Diplomé d'UCLA en cinéma et théâtre donc autodidacte, je ne crois pas.

Last Action Hero est écrit par Zak Penn et Adam Leff, David Arnott et Shane Black sont appellés por le réécrire une fois que Schwarzy est attaché au projet.

Personne ne sait pourquoi Black a disparu d'Hollywood mais ce n'est certainement pas pour Un bide après plusieurs énormes succès. Il à lâché quelques pistes durant différentes interviews, laissant supposer une crise de la quarantaine.

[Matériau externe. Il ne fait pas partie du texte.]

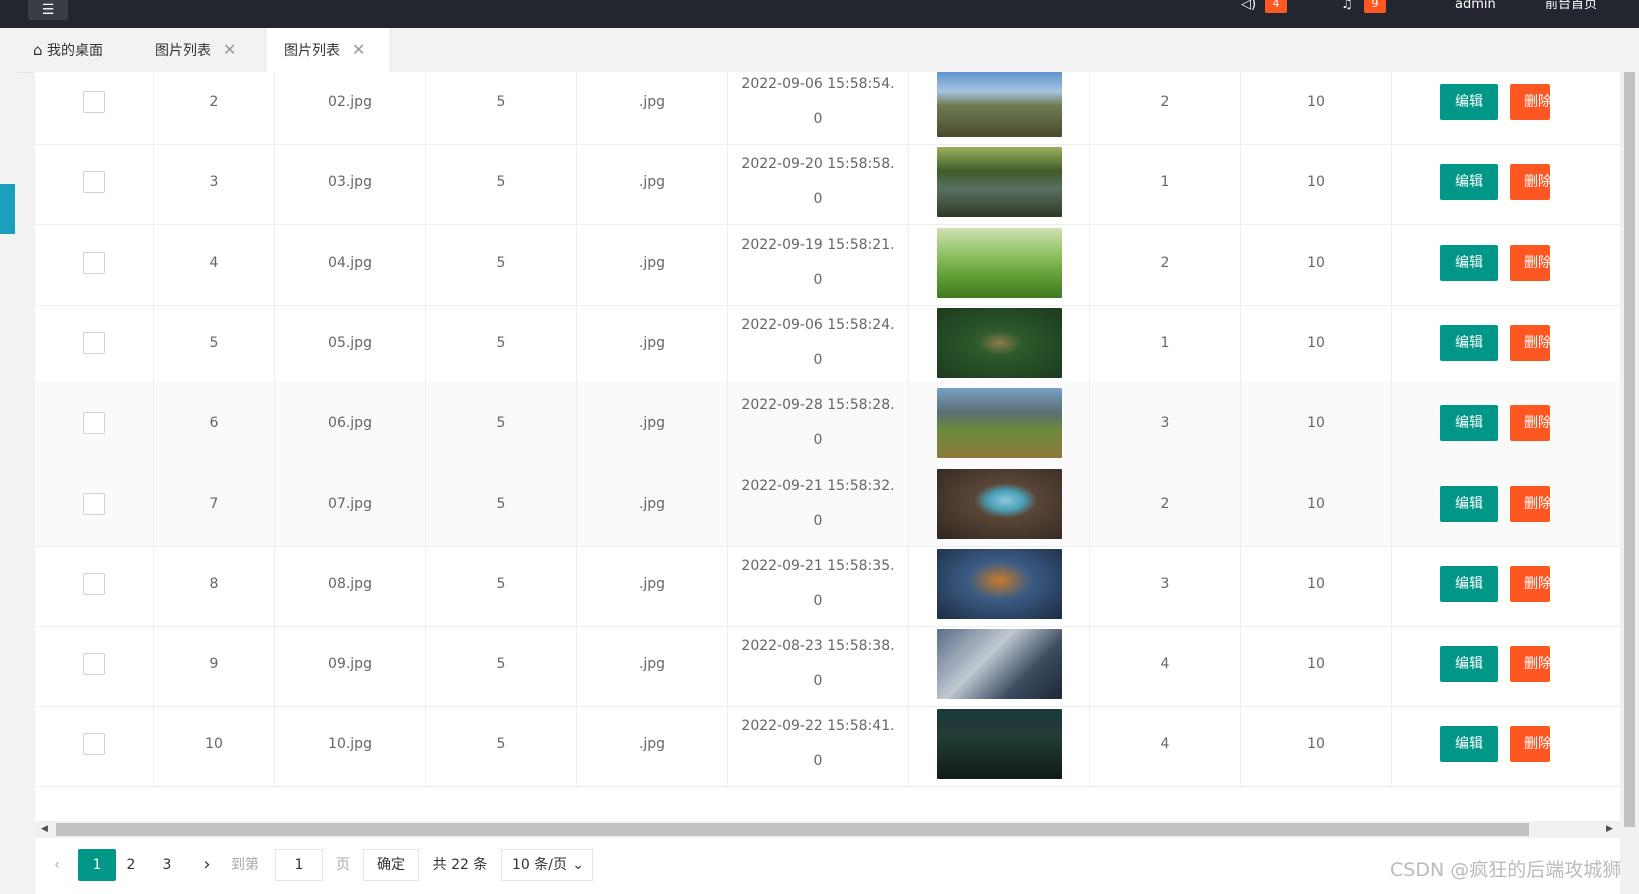 This screenshot has width=1639, height=894. I want to click on page-2-button: 2, so click(131, 865).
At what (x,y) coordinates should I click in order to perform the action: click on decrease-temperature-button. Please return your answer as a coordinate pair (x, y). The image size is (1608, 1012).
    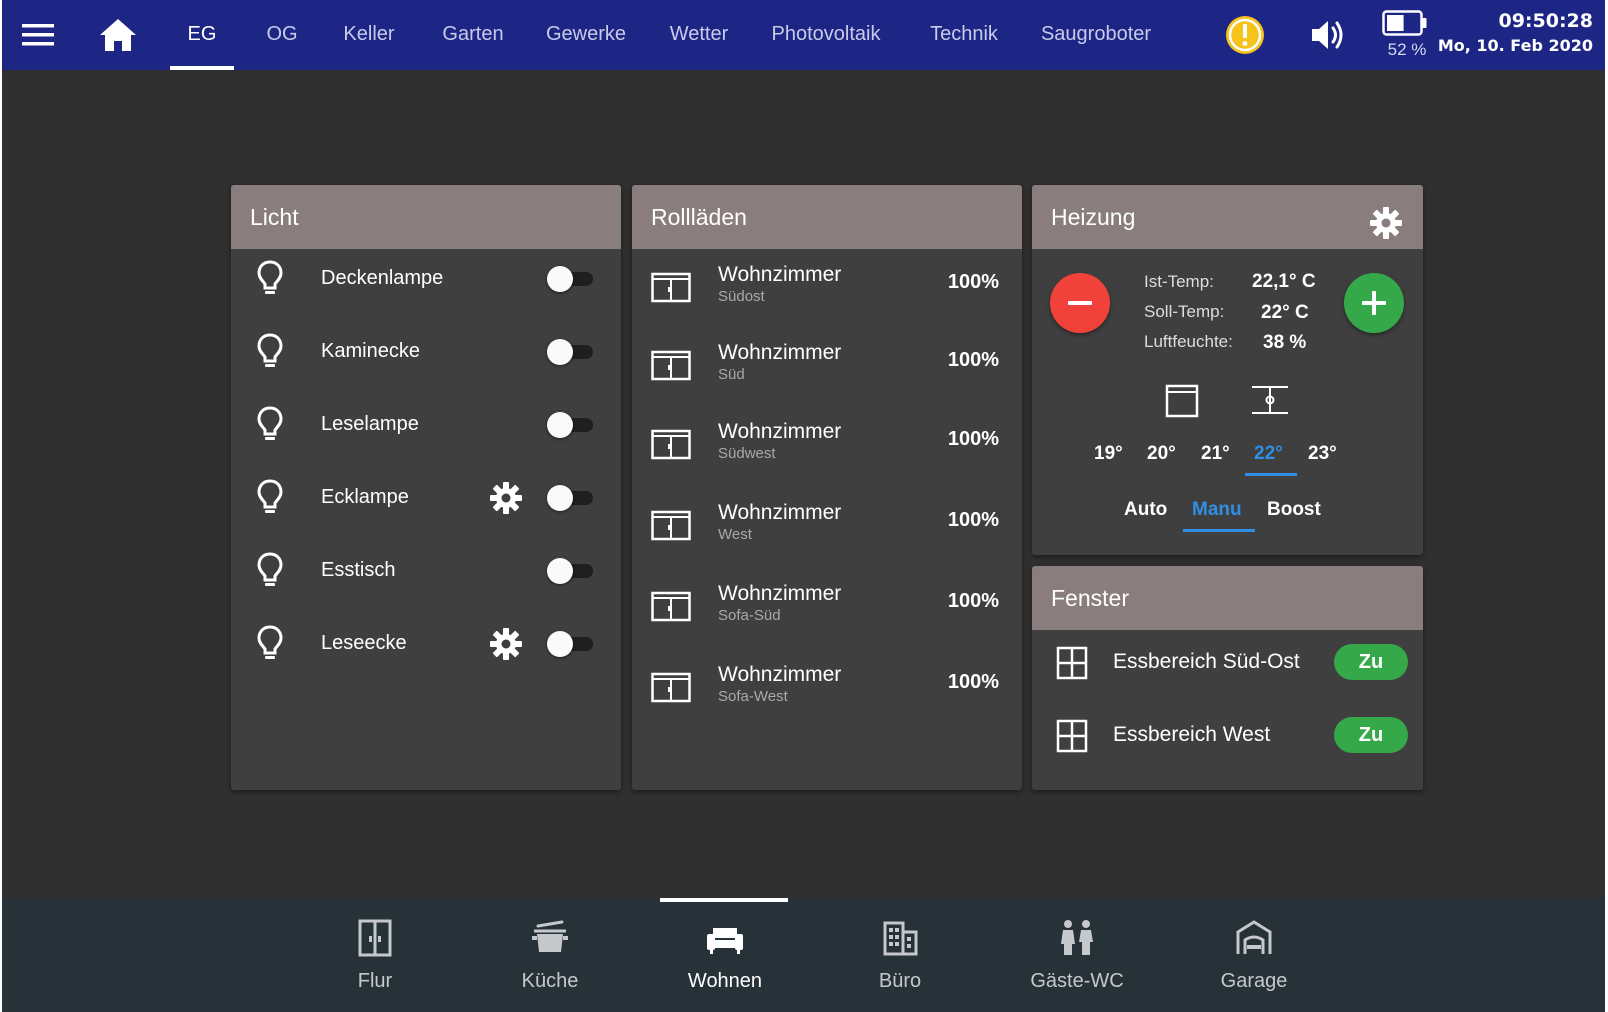
    Looking at the image, I should click on (1080, 303).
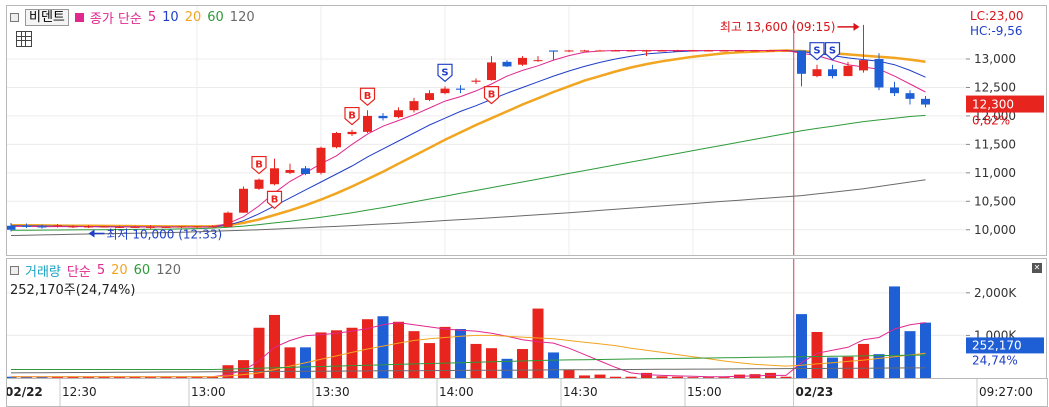  Describe the element at coordinates (332, 392) in the screenshot. I see `time-tick-label: 13:30` at that location.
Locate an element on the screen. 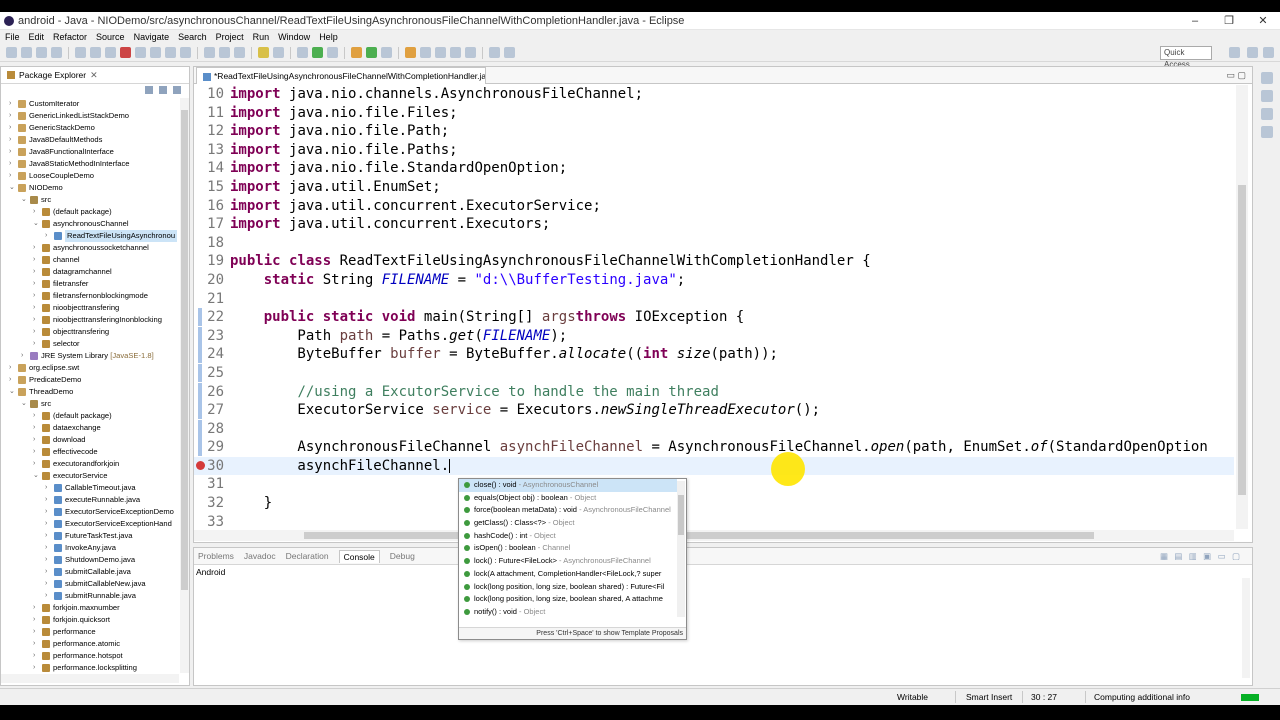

Et Last Action Hero génial ??? Je comprends la notion de subjectivité mais enfin, une peu d'objectivité, ce film est boursoufflé par l'humour bas du front qui va avec les films d'Arnold, il est plein de longueurs et il ne sait pas ce qu'il veut être, une parodie ( avec quelques moments grandioses dont l'intro et sa concentration de flics au mètre carré est juste hallucinante, ou la relecture d'Hamlet ) ou une réflexion sur le rapport public/fantasme/célébrité.
Revoyez Hott Fuzz et vous verrez ce qu'est une parodie intelligente tant dans son écriture, son jeu d'acteurs et sa mise en scène..

Ps : en lien avec votre précédent article sur Shane Black, il n'a pas inventé le buddy movie, il l'a raffiné.
Sergio Leone est le père de ce genre, quasiment tous ses films reposent sur une association explosive de deux antagonistes.